18.01.2026: Hardt Stompers – Jazzclub Biberach e.V.

18.01.2026: Hardt Stompers

Gelebte Jazztradition mit den Hardt Stompers zum Frühschoppen
Usambara-Veilchen vom Rio de la Plata erblühen im Biberacher Jazzkeller
BIBERACH – Launige Anmoderationen gehören zum Markenzeichen der schon seit über 40 Jahren existierenden ehemaligen Lehrerband des Reutlinger Bildungszentrums Nord im Gewann „Hardt“, den HARDT STOMPERS. Gestählt durch unzählige Konzerte, Festzelt- und Biergarten-Auftritte fanden die sechs gestandenen Mannsbilder aus dem ganzen Ländle mit ihrer überschäumenden Spielfreude und einer bewährten Stückauswahl unmittelbaren Zugang zu einem honorigen, meist silberhaarigen aber gleichwohl euphorischen Publikum im Jazzkeller. In der traditionellen Besetzung des New-Orleans-Jazz aus Klarinette, Trompete, Posaune, Banjo, Tuba und Schlagzeug erweckten sie, teils in ganz neuen Arrangements und mit frischen Improvisationen die Oldie-Schlager zu neuem Leben.
Humor und Spielwitz gingen Hand in Hand, besonders wenn die Klassiker aus der goldenen Ära deutscher Tanzorchester mit deutschen Texten oder Textübertragungen daherkamen. Der von Max Raabe wieder aufgefrischte jazzige Gassenhauer „Mein Hund beißt jede hübsche Frau ins Bein“ aus den 1930er Jahren wirkt offenkundig auch heute noch als augenzwinkernder Stimmungsgarant. Bestens eingestimmt durch die Moderation des Bandleaders waren freudiges Mitschnipsen und Fußwippen, fröhliche Mienen und langer Beifall selbstverständlich.

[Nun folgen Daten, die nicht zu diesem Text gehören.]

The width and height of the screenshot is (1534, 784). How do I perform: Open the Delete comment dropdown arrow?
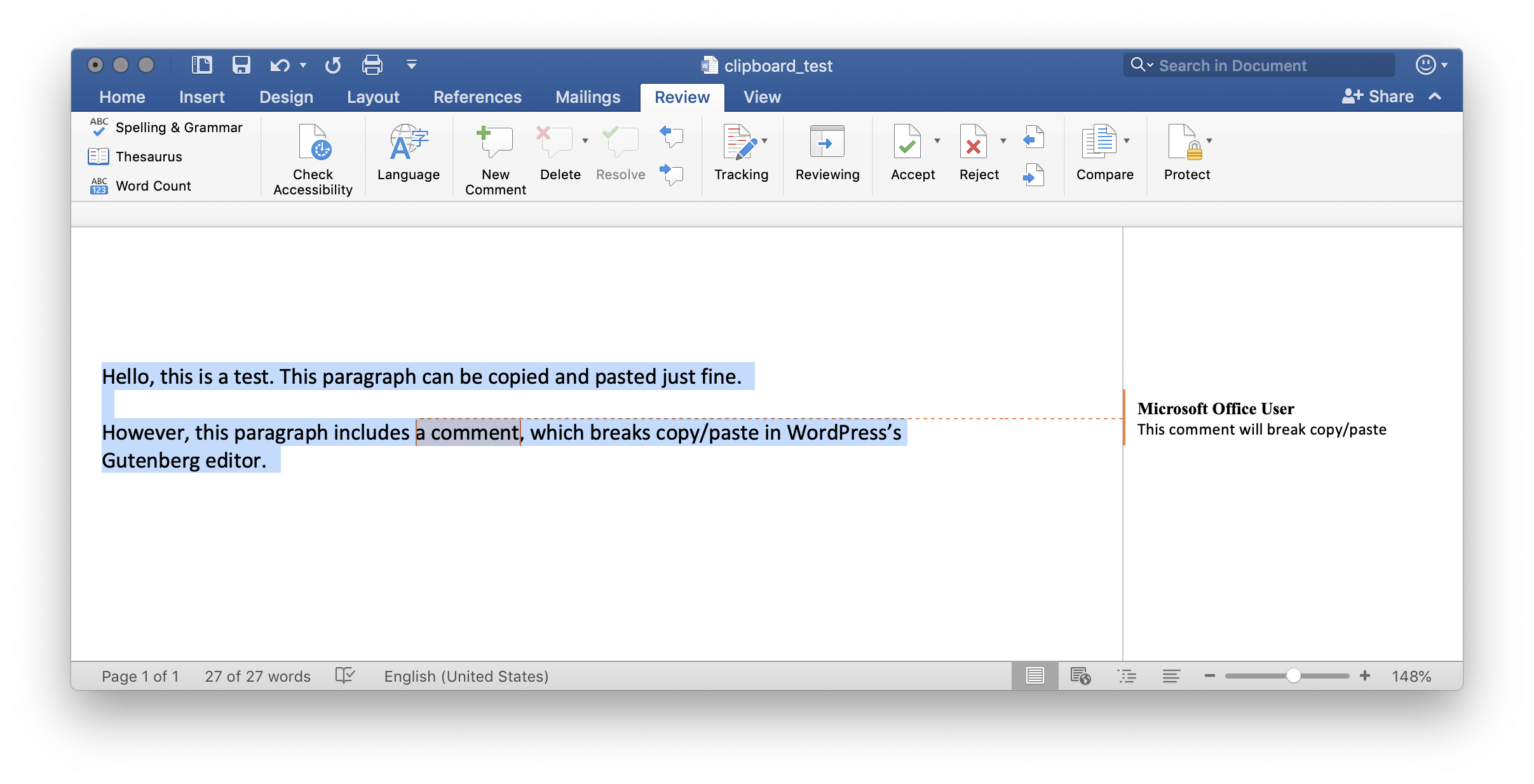click(585, 141)
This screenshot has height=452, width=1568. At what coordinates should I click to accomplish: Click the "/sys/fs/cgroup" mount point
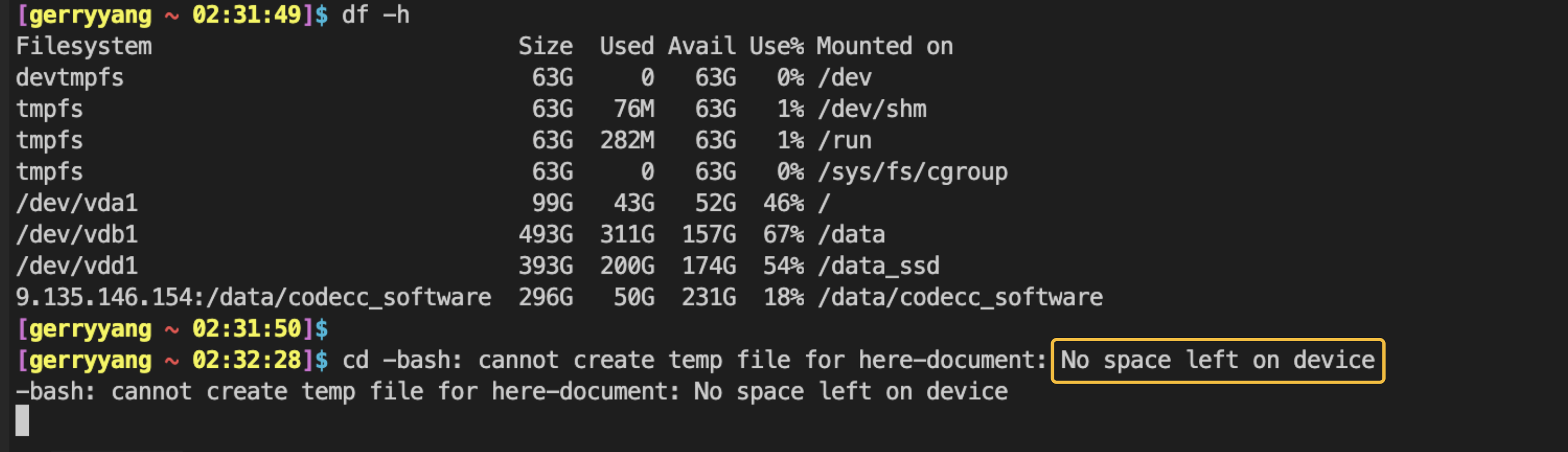pos(913,172)
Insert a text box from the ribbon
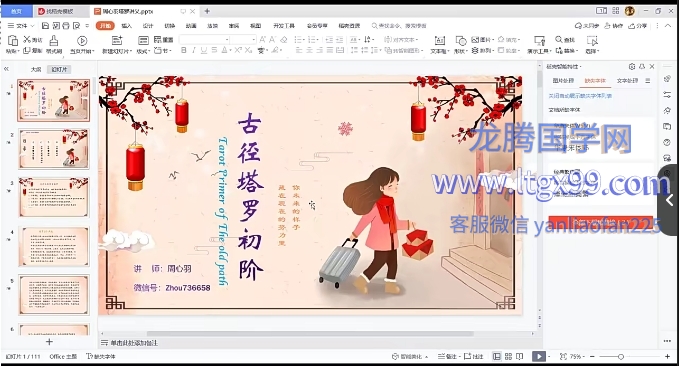Image resolution: width=679 pixels, height=366 pixels. [440, 41]
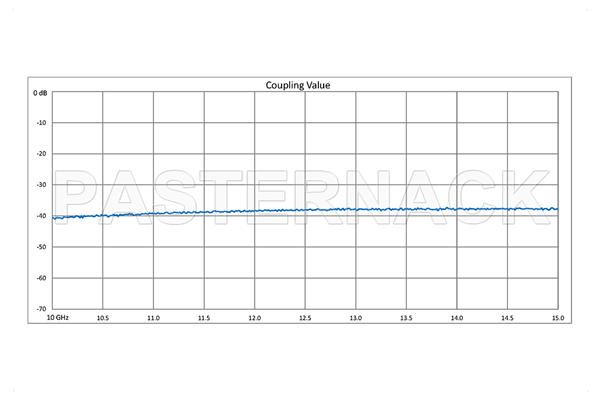Click the -20 y-axis label
This screenshot has width=600, height=400.
click(x=41, y=154)
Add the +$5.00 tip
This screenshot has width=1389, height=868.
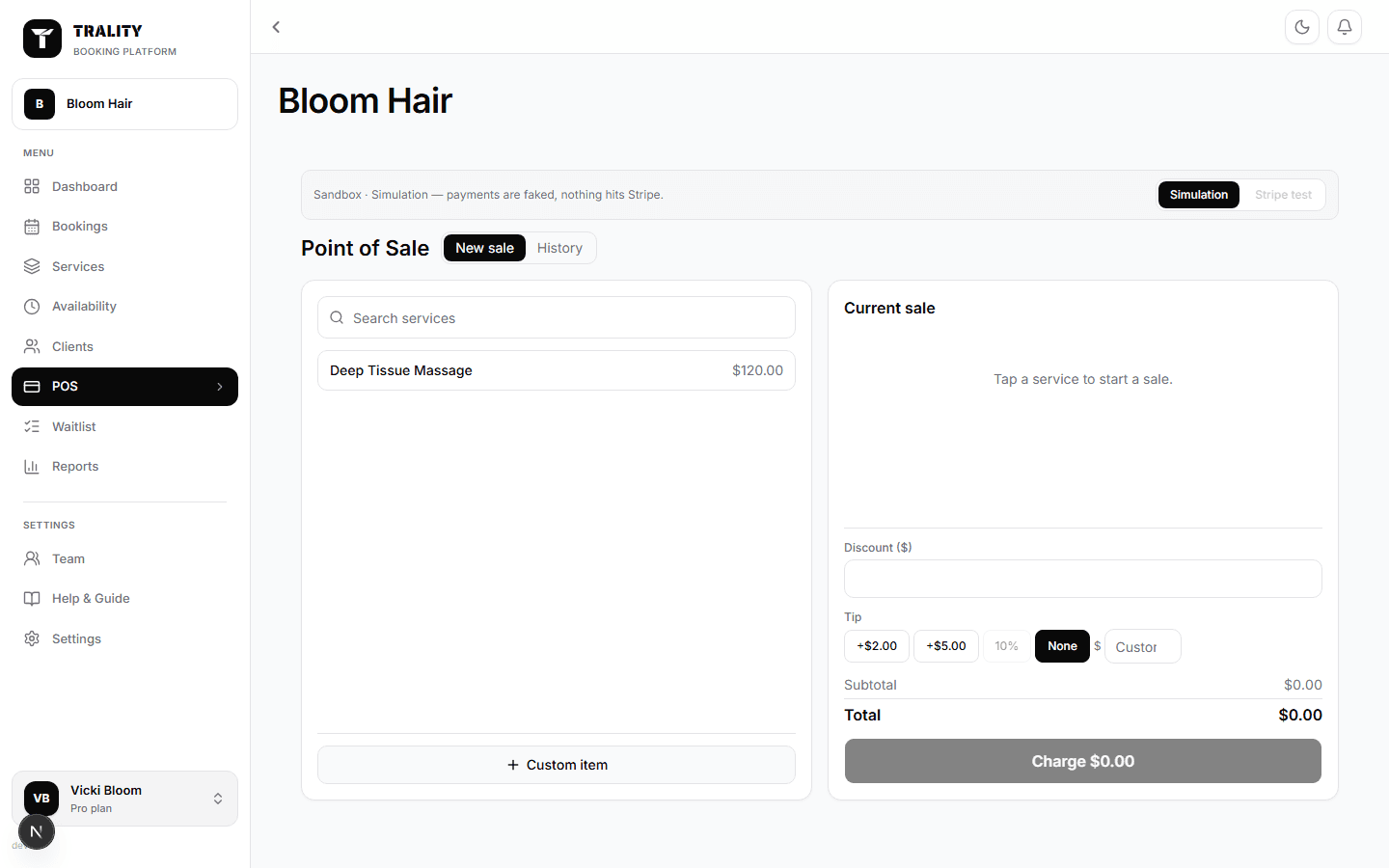point(946,646)
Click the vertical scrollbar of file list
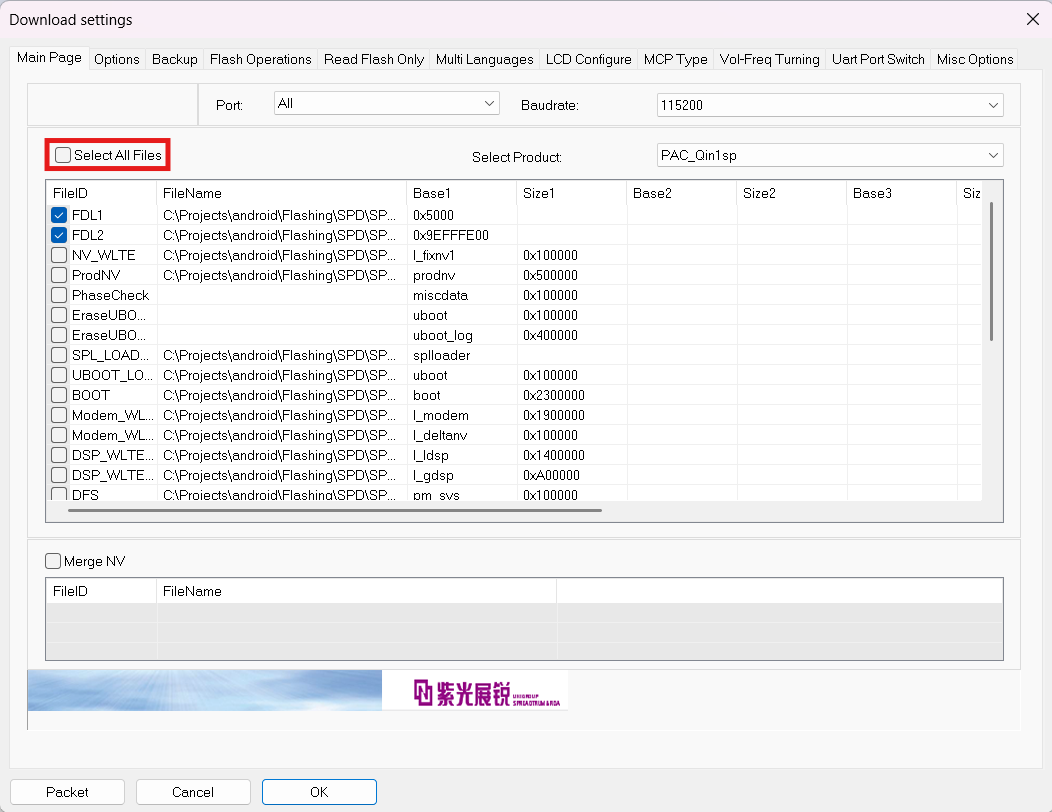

Der neu zur Band gestoßene Klarinettist Wolfgang Albrecht ließ durch nichts erkennen, dass er nächstes Jahr 80 Jahre alt wird. Weder weiße Haare noch eine tiefenentspannte Spielweise ließen auf sein Alter schließen. Ganz im Gegenteil. Wohl auch der Rolle der Klarinette im Oldtime Jazz geschuldet, spielte er nicht nur die meisten Töne in der kürzesten Zeit, sondern steuerte auch die virtuosesten Improvisationen zum Geschehen bei. In Sydney Bechets „Blues In The Air“ glänzte er als Solist mit einem besonders weichen, sonoren Klarinettenton und einer weitgespannten expressiven Melodik, die auch sein Spiel auf dem Sopransaxofon auszeichnete.
Die beiden Altmeister der Truppe, der ob seines kraftvollen, virilen Einsatzes oft schweißüberströmte Günter Friedhelm an Trompete, Gesang und Moderation sowie ein cooler Wolfgang Schenk an der Posaune mit seinem stark schwäbisch geprägten Gesang, gefielen mit charakteristischer Louis-Armstrong-Stimme, knackigem Trompetensound und obligatorischem Schweißtuch oder einem wundervollen Posaunensolo über „Kid Ory’s Creole Trombone“. Herausragend der von Schenk völlig authentisch gesungene, lachmuskelstrapazierende „Fernsehturm-Shuffle“ über das altgediente Stuttgarter Wahrzeichen.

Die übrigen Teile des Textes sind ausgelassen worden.